Von den Gelehrten wird dabei nichts verlangt, was der Messias selbst nicht auch zu leisten bereit ist. Denn seine Lehren und Schriftauslegungen sind ebenfalls nur in dieser alten, vorläufigen Übergangswelt gültig, die Prinzipien der Welt und seine Lehren über das Leben darin verlieren mit dem Beginn der neuen Welt ebenfalls ihre Gültigkeit. Denn wenn sich alles zur alten Welt erfüllt hat, beginnt etwas ganz neues. In seiner Zeit der Suche, in der er versucht, die Welt zu verstehen, findet er seine Lehren, die viele Fragen zu dieser alten Welt erhellen, die aber, wenn er letztlich erfolgreich ist und zuletzt die neue Welt beginnt, selbst überholt und ungültig werden. Man wird sich dann alle diese Fragen, die er zu beantworten sucht, gar nicht mehr stellen.
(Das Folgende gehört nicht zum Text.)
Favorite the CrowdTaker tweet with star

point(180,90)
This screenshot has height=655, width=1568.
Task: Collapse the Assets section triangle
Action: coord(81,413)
Denn wer für die neue Welt taugen will, muss bereit sein, alles, was zur alten Welt gehört, aufzugeben, auch alles Wissen über diese, das nur in der alten Welt Gültigkeit besitzt. Denn in der neuen Welt werden ganz andere Gesetzmäßigkeiten und Prinzipien gelten, sie wird sich mit den Lehren zum Leben in dieser Welt nicht verstehen lassen. Auch der Messias sucht also nach der Wahrheit über diese Welt in dem Bewusstsein, dass, wenn er in seinem Streben und Wirken erfolgreich ist, alles, was er bei dieser mühseligen Suche findet, wieder ungültig sein wird, weil es zum Anbrechen der neuen Welt führt, wo dann alles, was nur für die alte Welt galt, nicht mehr gilt. Er wird also den Menschen und Gelehrten seiner Zeit nichts abverlangen, was er nicht auch selbst zu leisten bereit ist, denn auch er muss am Ende alles, was er sich erwirbt, wieder aufgeben.
Der Messias wird die Schriften nicht so auslegen wie die Gelehrten der Juden, Christen und Muslime, so wie es an ihren Schulen und Fakultäten gelehrt wird, sondern er wird sie verstehen wie Jesus sie laut Evangelium verstanden hat und wie die prophetischen Schriften des Alten Testaments im Neuen Testament ausgelegt sind. Denn die Wahrscheinlichkeit, dass sie von Gott tatsächlich so gedacht sind, ist sehr hoch. Durch diese andere Auslegung kommt er teilweise zu anderen Ergebnissen als die Gelehrten und viele Fragen, die bisher nicht beantwortet werden konnten, werden sich lösen und vieles, was man bisher nicht erklären konnte, wird deutlich erkennbar.